:: DATA FOR PROCESSING ::

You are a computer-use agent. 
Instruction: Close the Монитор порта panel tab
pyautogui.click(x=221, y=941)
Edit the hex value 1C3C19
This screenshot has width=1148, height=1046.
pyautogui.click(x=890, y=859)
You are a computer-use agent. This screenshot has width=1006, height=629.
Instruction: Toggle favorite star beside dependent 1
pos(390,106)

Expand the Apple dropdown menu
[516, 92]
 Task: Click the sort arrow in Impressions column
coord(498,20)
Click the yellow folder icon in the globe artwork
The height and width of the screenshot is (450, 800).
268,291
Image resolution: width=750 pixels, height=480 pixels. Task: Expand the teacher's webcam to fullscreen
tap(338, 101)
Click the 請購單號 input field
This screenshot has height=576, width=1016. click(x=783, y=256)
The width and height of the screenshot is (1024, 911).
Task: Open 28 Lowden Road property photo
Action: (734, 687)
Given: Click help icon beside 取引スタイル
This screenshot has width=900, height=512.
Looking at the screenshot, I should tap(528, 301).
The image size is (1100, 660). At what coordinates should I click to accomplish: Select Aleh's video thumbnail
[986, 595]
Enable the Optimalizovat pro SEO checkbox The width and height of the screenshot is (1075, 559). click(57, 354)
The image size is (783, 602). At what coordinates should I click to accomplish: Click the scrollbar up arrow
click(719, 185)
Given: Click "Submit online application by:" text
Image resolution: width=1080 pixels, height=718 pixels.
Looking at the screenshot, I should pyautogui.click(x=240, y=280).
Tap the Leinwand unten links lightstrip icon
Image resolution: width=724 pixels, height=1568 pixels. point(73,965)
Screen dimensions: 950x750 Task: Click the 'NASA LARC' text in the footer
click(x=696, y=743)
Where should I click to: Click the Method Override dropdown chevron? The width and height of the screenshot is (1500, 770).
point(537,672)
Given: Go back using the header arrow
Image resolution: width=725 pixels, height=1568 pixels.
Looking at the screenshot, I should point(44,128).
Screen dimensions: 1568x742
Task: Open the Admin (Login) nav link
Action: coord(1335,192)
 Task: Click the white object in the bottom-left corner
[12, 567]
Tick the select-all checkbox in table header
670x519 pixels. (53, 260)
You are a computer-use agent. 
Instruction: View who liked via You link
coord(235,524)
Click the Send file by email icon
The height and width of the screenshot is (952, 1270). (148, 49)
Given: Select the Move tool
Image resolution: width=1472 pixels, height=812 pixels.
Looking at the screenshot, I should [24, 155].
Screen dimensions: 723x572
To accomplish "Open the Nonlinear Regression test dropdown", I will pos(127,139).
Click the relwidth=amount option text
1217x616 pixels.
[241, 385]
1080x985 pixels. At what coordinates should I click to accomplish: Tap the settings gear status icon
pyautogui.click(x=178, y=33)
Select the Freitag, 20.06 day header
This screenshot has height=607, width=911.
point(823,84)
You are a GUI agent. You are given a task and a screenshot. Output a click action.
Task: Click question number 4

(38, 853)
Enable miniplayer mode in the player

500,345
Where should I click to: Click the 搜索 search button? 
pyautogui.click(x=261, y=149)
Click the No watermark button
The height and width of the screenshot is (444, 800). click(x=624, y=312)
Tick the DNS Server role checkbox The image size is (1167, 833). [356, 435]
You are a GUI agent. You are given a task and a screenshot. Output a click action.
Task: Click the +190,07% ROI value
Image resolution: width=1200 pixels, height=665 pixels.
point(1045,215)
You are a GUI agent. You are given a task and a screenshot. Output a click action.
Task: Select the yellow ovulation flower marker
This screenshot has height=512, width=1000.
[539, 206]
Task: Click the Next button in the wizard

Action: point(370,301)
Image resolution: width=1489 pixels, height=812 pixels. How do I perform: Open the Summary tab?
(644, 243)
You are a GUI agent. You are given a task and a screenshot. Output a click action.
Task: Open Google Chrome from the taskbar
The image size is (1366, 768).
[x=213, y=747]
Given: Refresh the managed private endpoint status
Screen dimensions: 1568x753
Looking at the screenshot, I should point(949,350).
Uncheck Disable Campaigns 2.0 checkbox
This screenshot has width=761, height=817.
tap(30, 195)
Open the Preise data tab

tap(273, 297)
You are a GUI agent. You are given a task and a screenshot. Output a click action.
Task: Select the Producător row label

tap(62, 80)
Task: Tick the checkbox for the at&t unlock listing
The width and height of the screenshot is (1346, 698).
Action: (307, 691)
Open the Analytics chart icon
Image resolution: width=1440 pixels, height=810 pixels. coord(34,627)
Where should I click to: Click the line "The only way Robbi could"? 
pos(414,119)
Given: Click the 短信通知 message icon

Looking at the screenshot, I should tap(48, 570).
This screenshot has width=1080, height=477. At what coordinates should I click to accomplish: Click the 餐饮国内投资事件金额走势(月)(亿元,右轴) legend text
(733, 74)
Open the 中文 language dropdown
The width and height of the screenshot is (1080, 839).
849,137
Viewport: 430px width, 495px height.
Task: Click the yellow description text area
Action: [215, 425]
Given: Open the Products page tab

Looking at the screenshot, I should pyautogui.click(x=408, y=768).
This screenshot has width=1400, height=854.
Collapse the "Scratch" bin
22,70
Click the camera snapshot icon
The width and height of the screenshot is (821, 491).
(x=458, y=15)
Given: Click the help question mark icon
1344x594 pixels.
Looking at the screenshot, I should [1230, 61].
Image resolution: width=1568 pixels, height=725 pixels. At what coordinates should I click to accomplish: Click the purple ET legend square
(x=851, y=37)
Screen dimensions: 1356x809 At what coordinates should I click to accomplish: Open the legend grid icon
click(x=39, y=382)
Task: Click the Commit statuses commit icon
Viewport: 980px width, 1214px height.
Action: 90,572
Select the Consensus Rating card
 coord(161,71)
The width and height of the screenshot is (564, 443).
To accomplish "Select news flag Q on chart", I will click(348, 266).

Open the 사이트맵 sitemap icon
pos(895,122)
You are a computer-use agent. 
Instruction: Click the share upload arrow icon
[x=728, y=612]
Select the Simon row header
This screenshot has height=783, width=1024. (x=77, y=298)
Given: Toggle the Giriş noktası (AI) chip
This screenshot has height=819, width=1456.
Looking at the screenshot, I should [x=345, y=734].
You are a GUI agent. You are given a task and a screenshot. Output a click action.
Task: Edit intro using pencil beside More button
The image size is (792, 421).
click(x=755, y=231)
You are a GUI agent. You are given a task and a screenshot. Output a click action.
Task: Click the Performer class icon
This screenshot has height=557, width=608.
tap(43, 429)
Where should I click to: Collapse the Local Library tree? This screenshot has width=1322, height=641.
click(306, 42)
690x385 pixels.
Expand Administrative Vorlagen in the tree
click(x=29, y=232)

:::

- _BRIEF_
Set down precisely the lines above between the line holding "Task: Select the Producător row label" and the line holding "The width and height of the screenshot is (564, 443).", inclusive, and nothing beyond them.

- _EXERCISE RESPONSE_
Task: Select the Producător row label

tap(62, 80)
Task: Tick the checkbox for the at&t unlock listing
The width and height of the screenshot is (1346, 698).
Action: (307, 691)
Open the Analytics chart icon
Image resolution: width=1440 pixels, height=810 pixels. coord(34,627)
Where should I click to: Click the line "The only way Robbi could"? 
pos(414,119)
Given: Click the 短信通知 message icon

Looking at the screenshot, I should tap(48, 570).
This screenshot has width=1080, height=477. At what coordinates should I click to accomplish: Click the 餐饮国内投资事件金额走势(月)(亿元,右轴) legend text
(733, 74)
Open the 中文 language dropdown
The width and height of the screenshot is (1080, 839).
849,137
Viewport: 430px width, 495px height.
Task: Click the yellow description text area
Action: [215, 425]
Given: Open the Products page tab

Looking at the screenshot, I should pyautogui.click(x=408, y=768).
This screenshot has width=1400, height=854.
Collapse the "Scratch" bin
22,70
Click the camera snapshot icon
The width and height of the screenshot is (821, 491).
(x=458, y=15)
Given: Click the help question mark icon
1344x594 pixels.
Looking at the screenshot, I should [1230, 61].
Image resolution: width=1568 pixels, height=725 pixels. At what coordinates should I click to accomplish: Click the purple ET legend square
(x=851, y=37)
Screen dimensions: 1356x809 At what coordinates should I click to accomplish: Open the legend grid icon
click(x=39, y=382)
Task: Click the Commit statuses commit icon
Viewport: 980px width, 1214px height.
Action: 90,572
Select the Consensus Rating card
 coord(161,71)
The width and height of the screenshot is (564, 443).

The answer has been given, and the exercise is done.